Aumenta ancora il prezzo del carburante: progressivamente, tutte le compagnie hanno ritoccato i propri listini in tutta Italia, mediamente di un centesimo di euro per ogni litro di benzina e di mezzo centesimo di euro per ogni litro di gasolio. Il prezzo della verde ha raggiunto così un nuovo record, cioè 1,723 euro al litro, così come il diesel, che ha toccato quota 1,698 euro al litro. Il rialzo è avvenuto soprattutto per un effetto a catena: Eni, la maggiore compagnia italiana, ed Esso hanno alzato i propri prezzi in seguito all’annuncio del governo libico di voler rivedere i contratti firmati con il gestore nostrano (Eni) per tutelare gli interessi della Libia. Ancora non è chiaro cosa accadrà in questo senso (la situazione potrebbe sciogliersi con la costruzione di qualche infrastruttura nel Paese africano, per dimostrare al nuovo governo che Eni non è stata e non sta dalla parte del defunto regime di Gheddafi), ma nell’incertezza tutti stanno incrementando i prezzi alla pompa.

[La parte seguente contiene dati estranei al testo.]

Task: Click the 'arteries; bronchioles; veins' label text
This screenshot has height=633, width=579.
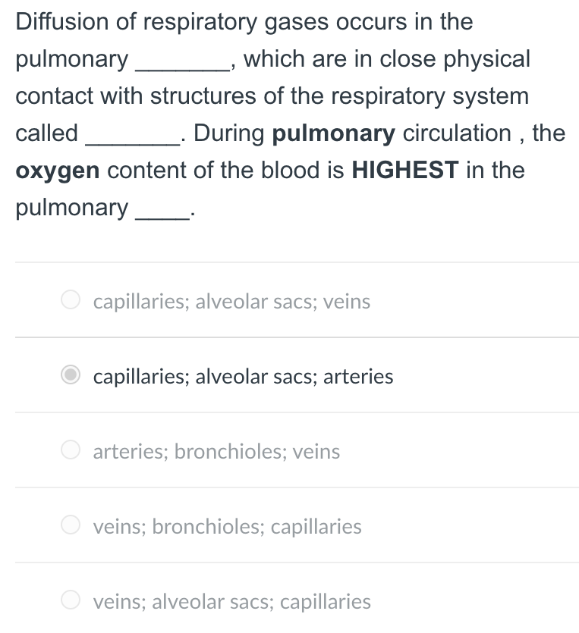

Dall’inizio dell’anno i costi dei carburante sono aumentati del 18% (se togliessimo gli aumenti delle imposte che sono stati applicati nel 2011 la benzina verde costerebbe 19 centesimi al litro in meno e il gasolio 22 centesimi di euro al litro in meno): in ordine, i prezzi sono aumentati di 0,73 centesimi per salvare il Fondo per lo spettacolo in aprile, di 4 centesimi per la guerra in Libia in giugno, di 0,19 centesimi in luglio per il Fondo per lo spettacolo, di 0,89 centesimi per l’alluvione in Liguria e Toscana a novembre e di 9,9 centesimi per il decreto Salva-Italia. Ormai, l’IVA e le accise sono responsabili del 60% del prezzo della benzina e del 54% del prezzo del gasolio, con l’aggravante che nelle attuali quotazioni sono ancora comprese accise pari a 10 lire per il disastro del Vajont e per il terremoto del Belice, a 14 lire per la crisi di Suez del 1956 e a 2 lire per la guerra di Abissinia del 1935.

Gli aumenti di queste ore preavvisano quelli del prossimo anno: in dieci regioni (Piemonte, Campania, Molise, Puglia, Calabria, Liguria, Marche, Umbria, Lazio e Toscana) verranno applicate nuove addizionali.

Il prezzo continua a salire, nonostante il petrolio sia in discesa. Sarà sufficiente un annunciato provvedimento del Governo Monti per favorire la concorrenza?